TESTO DELLA PAGINA:
No, non va bene, troppa premessa, e troppa inutile ironia. Tutto daccapo, via.



A commento della sentenza n. 242/2019 della Consulta, che dichiara parziale illegittimità costituzionale dell’art. 580 c.p., aprendo così la strada alla possibilità di suicidio assistito, seppur limitatamente ad alcune condizioni, un editorialino de Il Foglio di sabato 23 novembre chiudeva a questo modo: «Tutto adesso ricade sulle spalle dei medici: è a loro che è affidata la concreta applicazione della sentenza, è a loro che tocca stabilire se restare fedeli al giuramento ippocratico o rinunciare a un ruolo di difensori della vita che ha resistito per secoli»Evidente l’appello all’obiezione di coscienza, evidente l’argomento scelto a dargli forza: tener fede a un giuramento, quello di Ippocrate, che trarrebbe autorità dalla tradizione.
Il dispositivo retorico a sostegno, ancorché tutto implicito nell’antonomasia di un Ippocrate che, a piacere, sta a idea platonica di medicina o a santo patrono della professione medica, è il seguente: il testo è del V sec. a.C., è stato Orsa Maggiore per generazioni e generazioni di medici, e mai nessuno ha osato metterlo in discussione, tantomeno nel punto in cui recita «non darò a nessuno un farmaco mortale, neppure se richiesto, né lo proporrò come consiglio», vogliamo metterlo in discussione adesso, signori medici?
Non è la prima volta, di certo non sarà l’ultima, che al Il Foglio parrà di poter conferire valore ultimativo a questo genere di argomentazione, ma mai come nel caso del Giuramento di Ippocrate la scelta pare infelice. Questo perché chi ha un minimo di conoscenza relativa a quel testo sa bene che quel passaggio è aggiunta assai posteriore al V sec. d.C., per la precisione del periodo in cui i cristiani cominciano a manipolare il manipolabile della cultura pagana.
Risparmiandoci quanto è ormai ampiamente provato sul piano filologico (cfr. Entralgo, Sigerist, Pazzini, Lami, ecc.), basti pensare alla Atene in cui Ippocrate visse: il suicidio assistito era pratica corrente, e nessun biasimo morale pesava su di esso (si pensi a Socrate, che, nel bere la cicuta, rende grazie proprio a quell’Aclepio sul quale si vorrebbe che Ippocrate giuri che non darà mai a chicchessia un farmaco mortale), per diventare addirittura una topica, con gli Stoici. Possiamo immaginare che Ippocrate abbia dato vita a una corrente di pensiero dissidente rispetto a questo tanto comune sentire? Non si ha traccia di consimili difese a oltranza della vita prima dell’avvento del cristianesimo, tantomeno in relazione  a scelte eutanasiche motivate dal preservare la dignità della persona a fronte dell’insulto ad essa inferto da malattia, disonore, coartazione, ecc.

ATTIVITÀ A: Elenchi gli studiosi che il testo della pagina cita fra parentesi a sostegno di quanto provato sul piano filologico.
ATTIVITÀ B: Secondo il testo della pagina, di quale articolo del codice penale la sentenza n. 242/2019 dichiara la parziale illegittimità costituzionale?

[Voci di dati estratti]

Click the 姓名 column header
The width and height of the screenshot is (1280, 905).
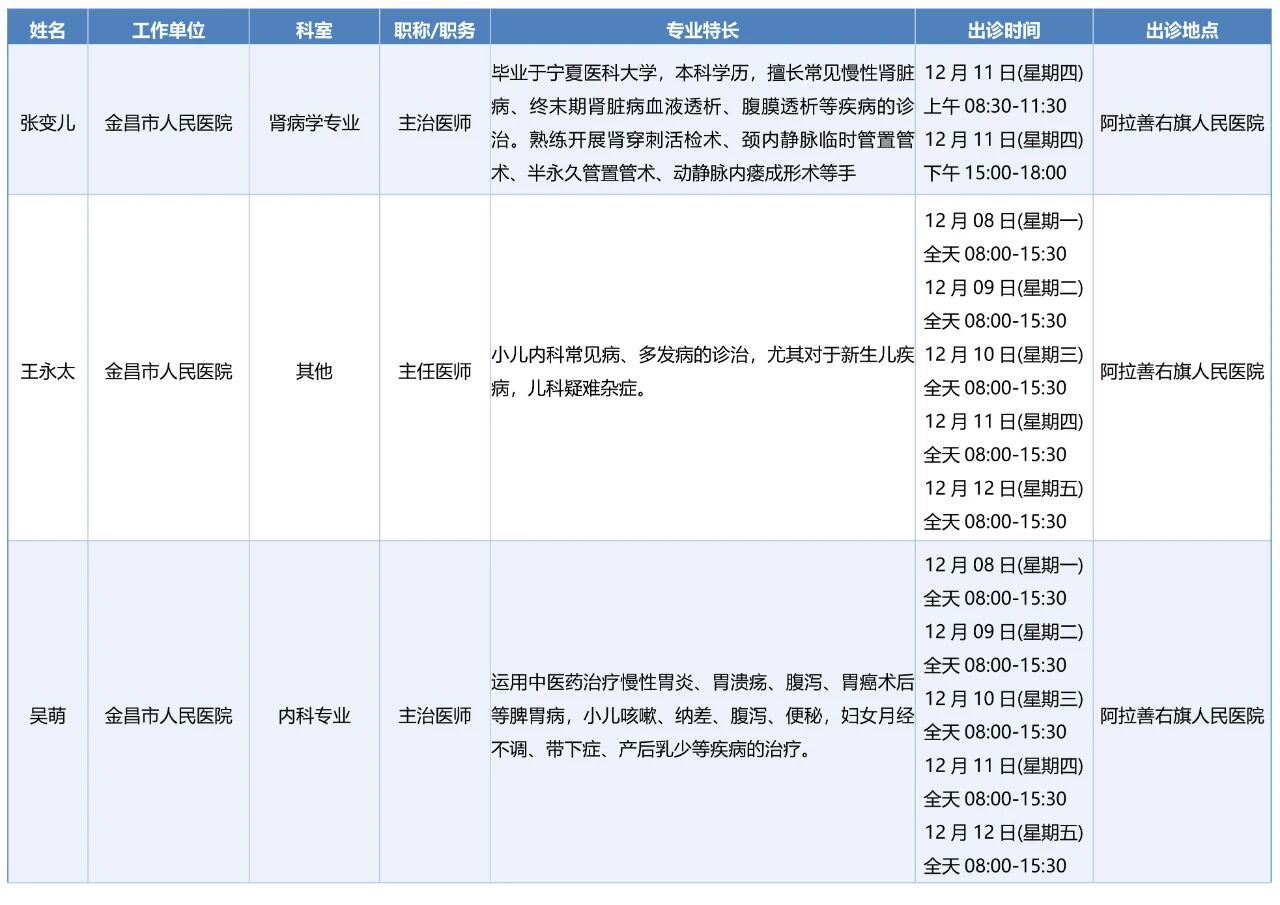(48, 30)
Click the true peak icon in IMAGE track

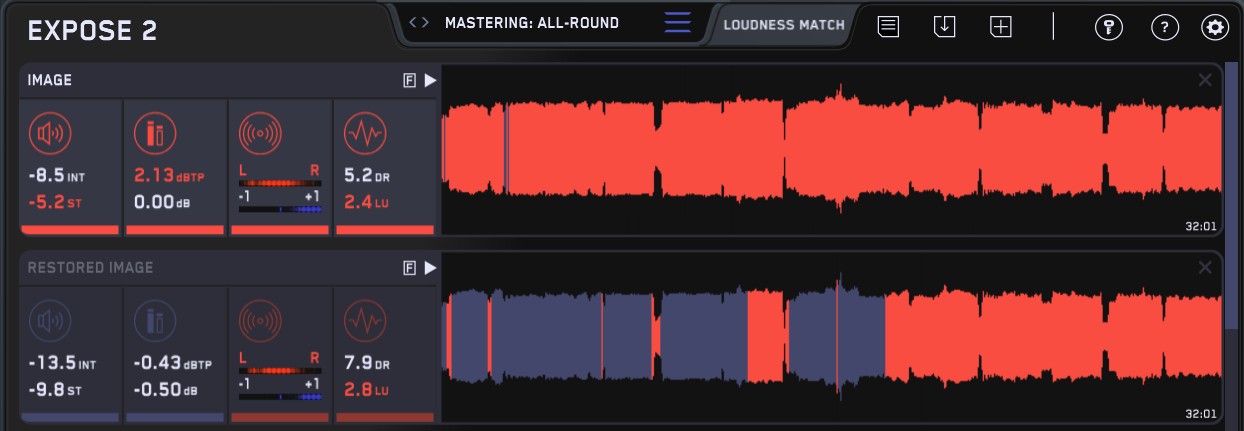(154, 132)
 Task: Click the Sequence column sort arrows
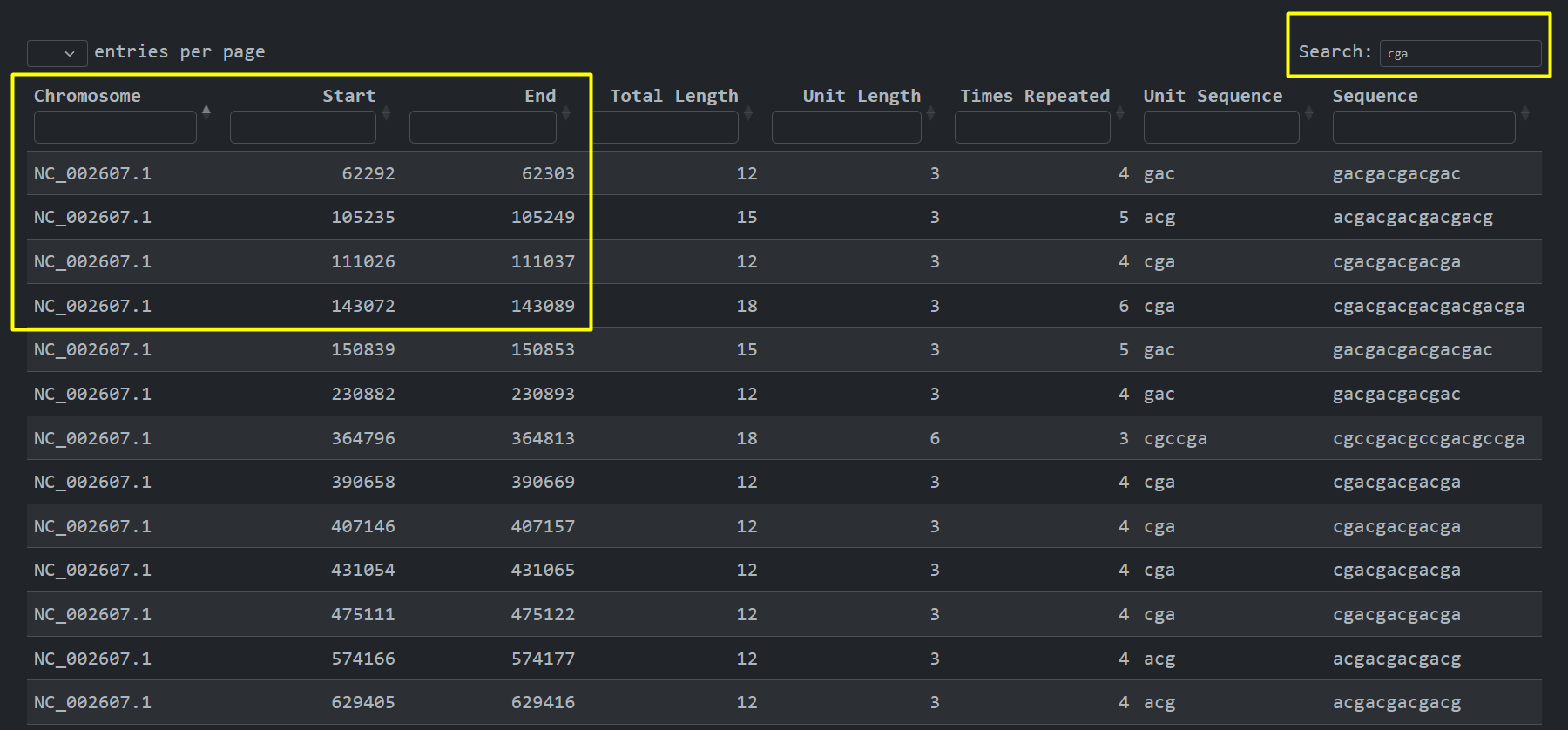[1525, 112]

* * *

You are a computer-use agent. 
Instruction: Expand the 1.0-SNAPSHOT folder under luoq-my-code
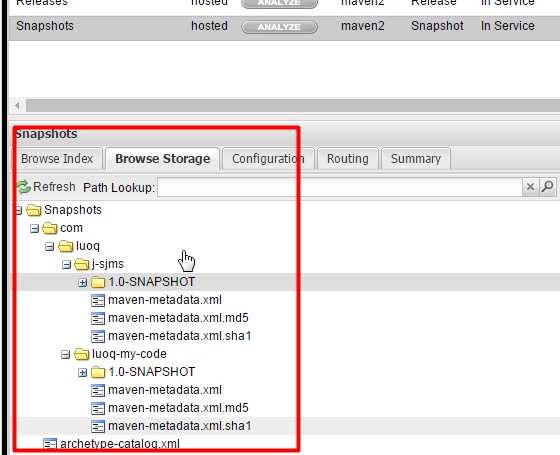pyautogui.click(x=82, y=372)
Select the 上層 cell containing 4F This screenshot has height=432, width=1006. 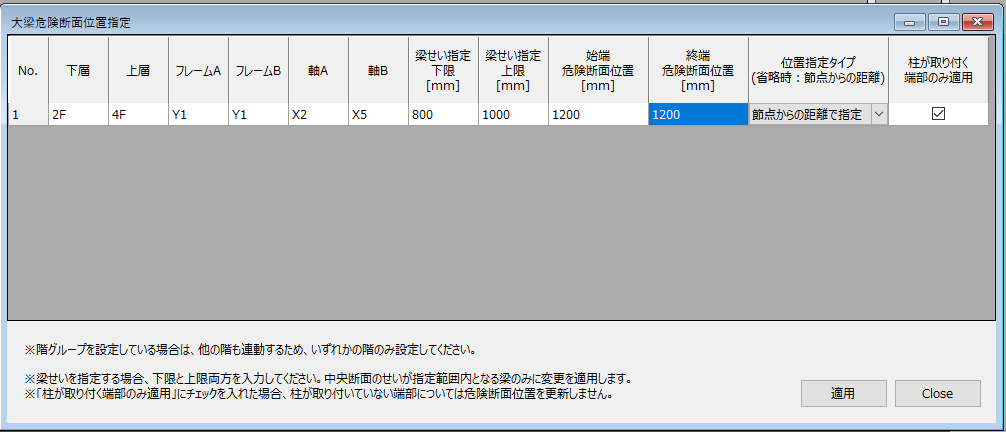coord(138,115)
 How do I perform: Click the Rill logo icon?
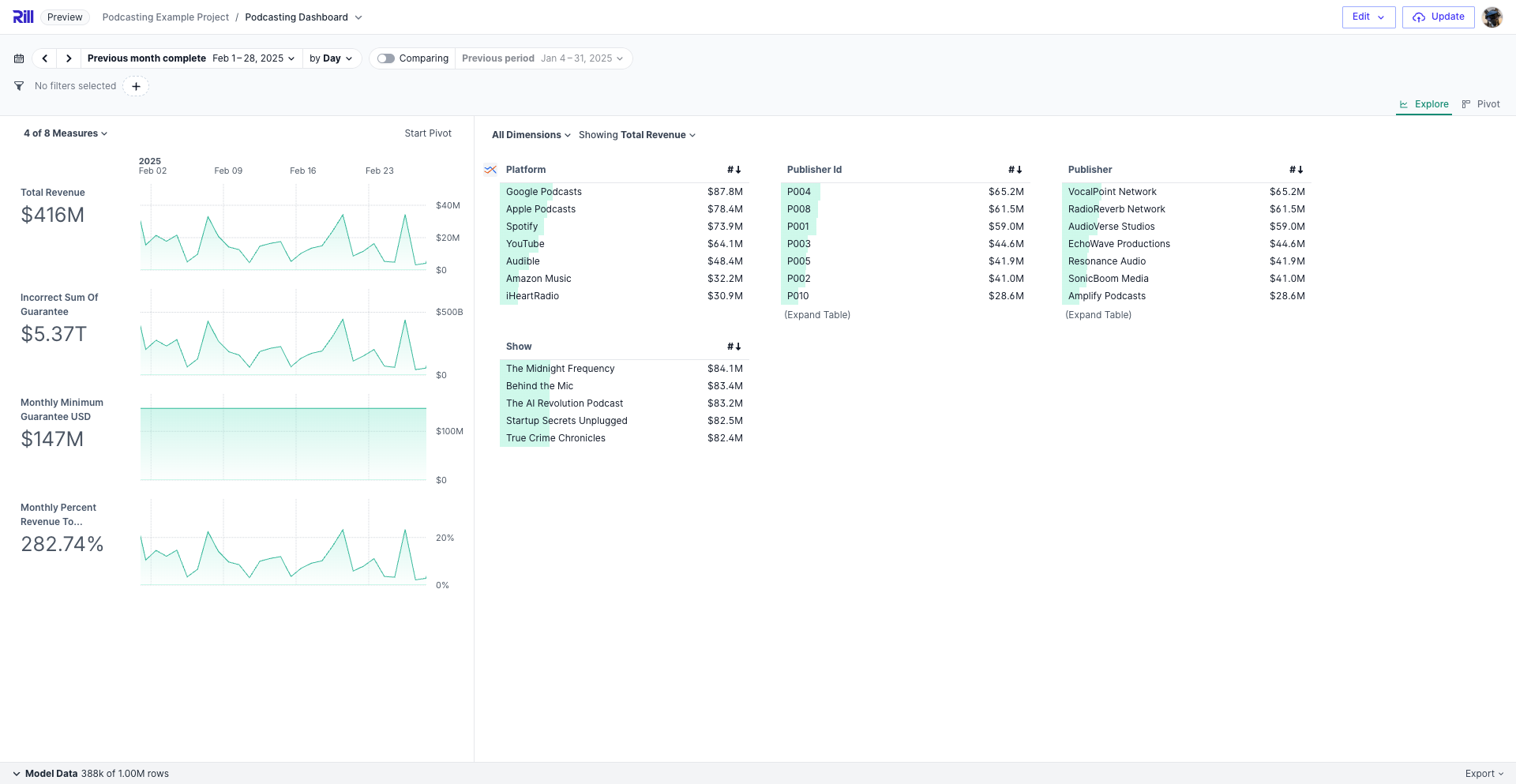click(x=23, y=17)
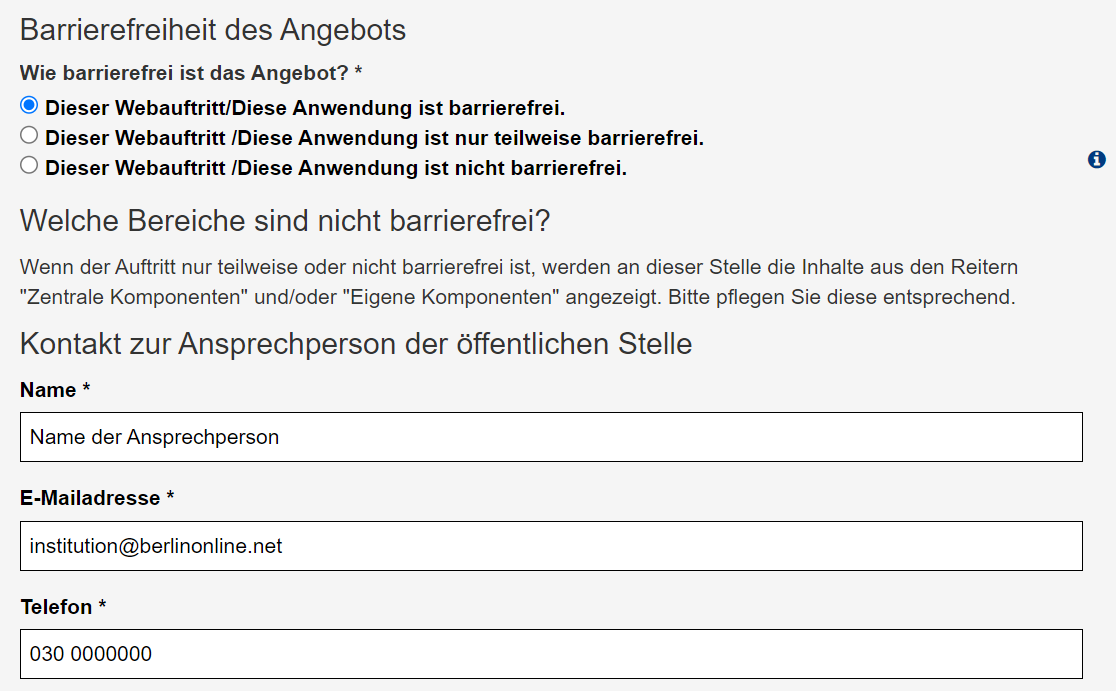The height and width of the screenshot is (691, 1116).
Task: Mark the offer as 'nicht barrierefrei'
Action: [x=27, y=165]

RISPOSTA ATTESA A: Entralgo, Sigerist, Pazzini, Lami

RISPOSTA ATTESA B: Dell'art. 580 c.p.